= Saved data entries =
○ ○ ○ ○ ○

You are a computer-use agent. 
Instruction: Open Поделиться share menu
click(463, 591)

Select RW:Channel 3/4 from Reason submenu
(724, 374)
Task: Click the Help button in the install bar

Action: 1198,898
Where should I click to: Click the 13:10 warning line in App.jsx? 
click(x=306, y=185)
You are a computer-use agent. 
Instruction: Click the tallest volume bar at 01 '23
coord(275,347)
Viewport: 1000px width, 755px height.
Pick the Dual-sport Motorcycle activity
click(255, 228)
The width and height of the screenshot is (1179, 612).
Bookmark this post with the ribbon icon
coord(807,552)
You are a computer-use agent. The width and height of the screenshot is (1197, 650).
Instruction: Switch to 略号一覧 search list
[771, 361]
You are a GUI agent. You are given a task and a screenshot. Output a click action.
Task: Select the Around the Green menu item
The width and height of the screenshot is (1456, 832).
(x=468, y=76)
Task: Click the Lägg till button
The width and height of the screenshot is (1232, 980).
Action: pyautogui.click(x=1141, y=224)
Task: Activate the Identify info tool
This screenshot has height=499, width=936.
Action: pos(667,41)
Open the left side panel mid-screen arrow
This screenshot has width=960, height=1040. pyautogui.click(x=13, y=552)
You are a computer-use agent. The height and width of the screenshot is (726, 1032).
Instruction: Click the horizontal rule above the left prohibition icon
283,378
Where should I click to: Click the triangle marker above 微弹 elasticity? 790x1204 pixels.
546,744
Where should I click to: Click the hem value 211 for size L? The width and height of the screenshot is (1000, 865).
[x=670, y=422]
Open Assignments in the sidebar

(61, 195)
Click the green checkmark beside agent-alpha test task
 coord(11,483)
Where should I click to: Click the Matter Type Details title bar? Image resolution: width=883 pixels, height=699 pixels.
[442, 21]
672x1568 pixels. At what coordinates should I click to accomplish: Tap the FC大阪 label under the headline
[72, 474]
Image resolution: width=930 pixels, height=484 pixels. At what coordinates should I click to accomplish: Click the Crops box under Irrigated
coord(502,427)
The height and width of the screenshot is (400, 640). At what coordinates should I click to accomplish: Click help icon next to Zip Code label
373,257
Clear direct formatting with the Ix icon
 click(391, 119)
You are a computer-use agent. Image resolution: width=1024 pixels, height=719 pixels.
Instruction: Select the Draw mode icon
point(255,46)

○ ○ ○ ○ ○

= Exercise directions =
The answer should be an exact reproduction of all the entries.

= Solution for this task =
You are a computer-use agent. 
Instruction: Open Поделиться share menu
click(463, 591)

Select RW:Channel 3/4 from Reason submenu
(724, 374)
Task: Click the Help button in the install bar

Action: 1198,898
Where should I click to: Click the 13:10 warning line in App.jsx? 
click(x=306, y=185)
You are a computer-use agent. 
Instruction: Click the tallest volume bar at 01 '23
coord(275,347)
Viewport: 1000px width, 755px height.
Pick the Dual-sport Motorcycle activity
click(255, 228)
The width and height of the screenshot is (1179, 612).
Bookmark this post with the ribbon icon
coord(807,552)
You are a computer-use agent. The width and height of the screenshot is (1197, 650).
Instruction: Switch to 略号一覧 search list
[771, 361]
You are a GUI agent. You are given a task and a screenshot. Output a click action.
Task: Select the Around the Green menu item
The width and height of the screenshot is (1456, 832).
(x=468, y=76)
Task: Click the Lägg till button
The width and height of the screenshot is (1232, 980).
Action: pyautogui.click(x=1141, y=224)
Task: Activate the Identify info tool
This screenshot has height=499, width=936.
Action: pos(667,41)
Open the left side panel mid-screen arrow
This screenshot has width=960, height=1040. pyautogui.click(x=13, y=552)
You are a computer-use agent. The height and width of the screenshot is (726, 1032).
Instruction: Click the horizontal rule above the left prohibition icon
283,378
Where should I click to: Click the triangle marker above 微弹 elasticity? 790x1204 pixels.
546,744
Where should I click to: Click the hem value 211 for size L? The width and height of the screenshot is (1000, 865).
[x=670, y=422]
Open Assignments in the sidebar

(61, 195)
Click the green checkmark beside agent-alpha test task
 coord(11,483)
Where should I click to: Click the Matter Type Details title bar? Image resolution: width=883 pixels, height=699 pixels.
[442, 21]
672x1568 pixels. At what coordinates should I click to accomplish: Tap the FC大阪 label under the headline
[72, 474]
Image resolution: width=930 pixels, height=484 pixels. At what coordinates should I click to accomplish: Click the Crops box under Irrigated
coord(502,427)
The height and width of the screenshot is (400, 640). At what coordinates should I click to accomplish: Click help icon next to Zip Code label
373,257
Clear direct formatting with the Ix icon
 click(391, 119)
You are a computer-use agent. Image resolution: width=1024 pixels, height=719 pixels.
Instruction: Select the Draw mode icon
point(255,46)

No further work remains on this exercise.